[Stored records]
◆ ◆ ◆ ◆ ◆ ◆ ◆

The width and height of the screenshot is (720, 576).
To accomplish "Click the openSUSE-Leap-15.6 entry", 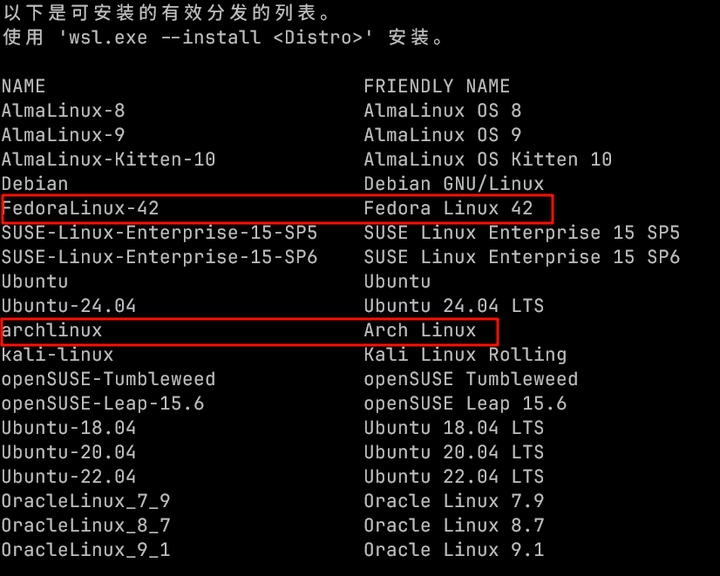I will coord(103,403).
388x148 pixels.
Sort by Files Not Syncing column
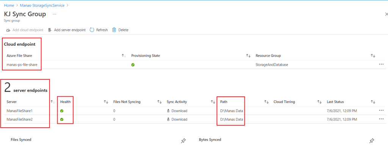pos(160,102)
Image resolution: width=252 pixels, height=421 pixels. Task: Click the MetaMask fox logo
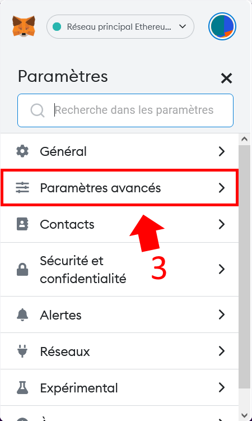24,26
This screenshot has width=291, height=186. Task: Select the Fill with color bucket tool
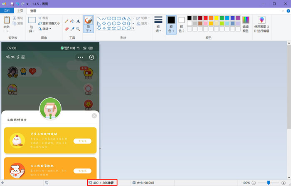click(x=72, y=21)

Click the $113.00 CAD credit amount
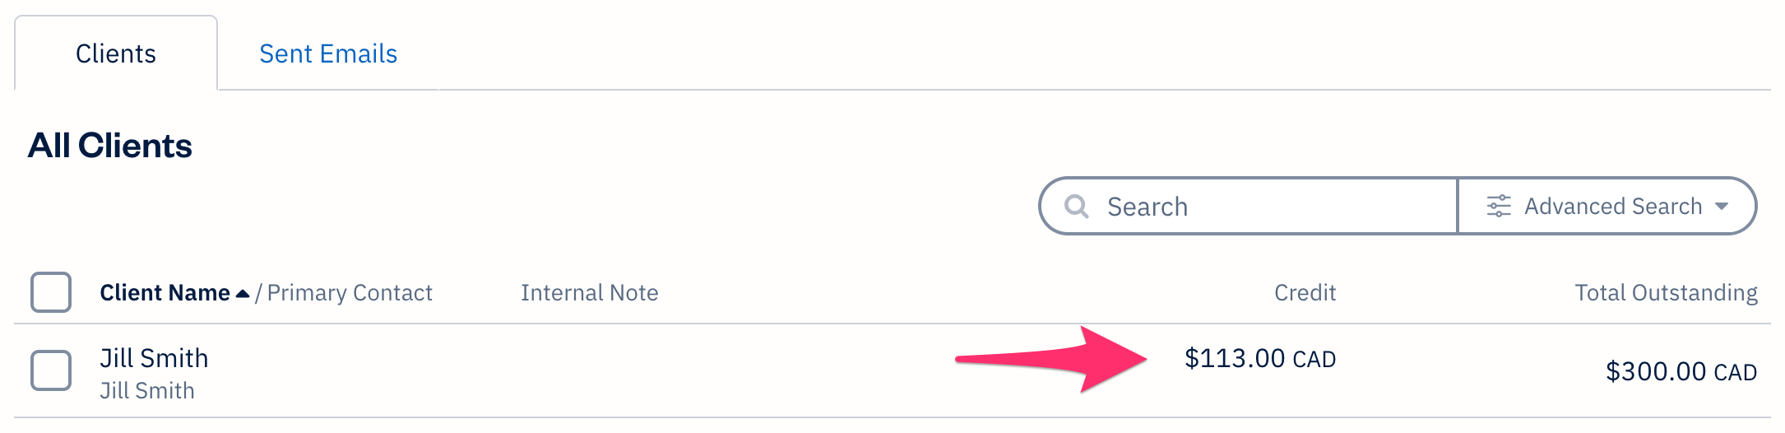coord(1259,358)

◆ ◆ ◆ ◆ ◆ ◆ ◆

All lines from the one holding "This screenshot has" through the last line of the records need to be copied exactly, both ends included, and the pictures left behind.

§ RESULT OF THIS EXERCISE
This screenshot has width=291, height=186. Task: Select the Fill with color bucket tool
click(x=72, y=21)

Click the $113.00 CAD credit amount
coord(1259,358)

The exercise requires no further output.